Apart from a list of books headed ‘Books in the 1 Shelf nixt the window’, and some lists of books in boxes, we do not know how Fletcher’s original library was organised at Saltoun Hall, or indeed, as a fairly infrequent visitor there, what his actual domestic arrangements were: Saltoun had become the home of his brother Henry who manged the estate in Andrew’s lengthy absences. In 1775 a new library was built for the collection by his great nephew, Henry Fletcher. However, two Ms. catalogues compiled by Fletcher himself survive. One contains only 740 items, with all items being issued before 1688; the other has 5542 entries and was probably started after 1690, with items added up to his death. These two lists are held in the Fletcher Papers at the National Library of Scotland. Both are arranged by subject. Books travelled up and down to London, and some from time to time will have accompanied Fletcher on his travels abroad. He refers to a substantial number of his books, perhaps as many as a thousand, which he had left probably with James Johnston, the Lord Register. Fletcher, like his contemporary Sir David Dalyrmple, lent books generously. One of the catalogues contains lists of books on loan. The catalogues also contain titles scored out suggesting loss: Fletcher, for example, lost books during the forfeiture of his estates in 1686. Books from his library, whether through loss or as gifts, occasionally appear in the libraries of his contemporaries such as Janus Gruter’s copy of his own edition of Seneca (1604) which had belonged to Nicolaus Heinsius, and thence, via Fletcher to Bishop Moore.

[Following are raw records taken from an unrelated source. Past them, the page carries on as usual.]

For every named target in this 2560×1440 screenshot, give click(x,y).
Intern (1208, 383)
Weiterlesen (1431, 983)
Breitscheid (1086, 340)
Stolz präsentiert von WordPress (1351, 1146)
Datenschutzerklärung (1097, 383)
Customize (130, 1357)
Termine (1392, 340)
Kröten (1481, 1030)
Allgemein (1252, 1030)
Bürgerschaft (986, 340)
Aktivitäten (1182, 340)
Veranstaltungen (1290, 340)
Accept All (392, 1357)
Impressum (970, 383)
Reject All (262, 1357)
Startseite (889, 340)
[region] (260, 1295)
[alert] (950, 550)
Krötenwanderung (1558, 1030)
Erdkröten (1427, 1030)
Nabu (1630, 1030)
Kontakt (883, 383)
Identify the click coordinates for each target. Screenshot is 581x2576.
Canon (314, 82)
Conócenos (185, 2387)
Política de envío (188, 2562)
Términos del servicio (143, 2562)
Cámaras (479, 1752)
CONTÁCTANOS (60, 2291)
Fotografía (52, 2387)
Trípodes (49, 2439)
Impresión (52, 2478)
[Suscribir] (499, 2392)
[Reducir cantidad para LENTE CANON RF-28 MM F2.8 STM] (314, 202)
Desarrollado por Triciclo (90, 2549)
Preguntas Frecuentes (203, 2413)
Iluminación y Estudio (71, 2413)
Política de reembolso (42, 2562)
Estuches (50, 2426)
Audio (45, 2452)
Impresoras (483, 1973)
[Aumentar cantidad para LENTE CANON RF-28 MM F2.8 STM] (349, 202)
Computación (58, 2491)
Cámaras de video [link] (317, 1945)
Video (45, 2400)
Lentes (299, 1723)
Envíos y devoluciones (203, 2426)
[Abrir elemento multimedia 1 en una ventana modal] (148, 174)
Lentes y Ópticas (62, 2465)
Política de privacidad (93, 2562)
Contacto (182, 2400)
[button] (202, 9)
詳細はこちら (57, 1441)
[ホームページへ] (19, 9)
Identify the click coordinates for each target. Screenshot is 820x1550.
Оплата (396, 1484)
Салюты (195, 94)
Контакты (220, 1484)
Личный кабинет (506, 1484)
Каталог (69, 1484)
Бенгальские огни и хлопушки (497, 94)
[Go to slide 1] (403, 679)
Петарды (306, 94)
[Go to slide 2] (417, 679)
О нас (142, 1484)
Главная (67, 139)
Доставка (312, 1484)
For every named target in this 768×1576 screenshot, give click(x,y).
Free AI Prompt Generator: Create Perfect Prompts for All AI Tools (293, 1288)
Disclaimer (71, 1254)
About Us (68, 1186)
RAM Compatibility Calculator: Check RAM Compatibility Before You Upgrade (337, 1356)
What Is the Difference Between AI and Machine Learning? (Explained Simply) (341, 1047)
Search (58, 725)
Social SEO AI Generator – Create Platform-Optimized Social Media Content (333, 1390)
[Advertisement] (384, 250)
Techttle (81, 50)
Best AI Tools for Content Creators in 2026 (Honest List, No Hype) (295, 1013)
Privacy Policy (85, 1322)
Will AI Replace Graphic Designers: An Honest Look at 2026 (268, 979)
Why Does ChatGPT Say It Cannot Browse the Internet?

Fletcher’s collection remained at Saltoun largely intact until the mid-twentieth century. Initially, some of the finest items were sold to the Robinson Brothers of London in the late 1940s, and the whole Fletcher library left Saltoun in 1966: some books were sold by Sotheby at auctions in 1966 and 1967. The residue was acquired by Dawson’s of Pall Mall in London, who then transferred them in some ninety tea chests to their Cambridge subsidiary Deighton Bell, which sold Fletcher items for years afterwards until P.J.M. Willems acquired what they still possessed (some 1600 volumes) in 1979. Most of these Willems still had in the early years of the twenty-first century; what he owned was then acquired by the Blackie House Library and Museum in Edinburgh. Fletcher’s Ms. catalogues were examined in great detail by Willems in the late twentieth-century, and he published privately a catalogue based on them, with an analytical and historical introduction, in 1999.

Fletcher's inscription, from a copy of W. Nicolson, The English historical library, 1697 (Private Collection)

Characteristic Markings

Fletcher did not have a bookplate but invariably wrote his name ‘A Fletcher’ in his books, mostly on the title-page, but frequently inside the lower cover, and occasionally on the front free end-paper. The addition to the head of the spine of a handwritten paper label along with a lozenge shaped label at the foot of the spine with a number is common. The numbers appear to run consecutively with works in more than one volume sharing the same number. The numbers do not relate to either of Fletcher’s two Ms. catalogues, or to any other record in the Fletcher papers. One explanation might be that an inventory, arranged alphabetically by author, now lost, was prepared in conjunction with the move of the books to the new library in 1775, and that the labels and numbers were added at the same time.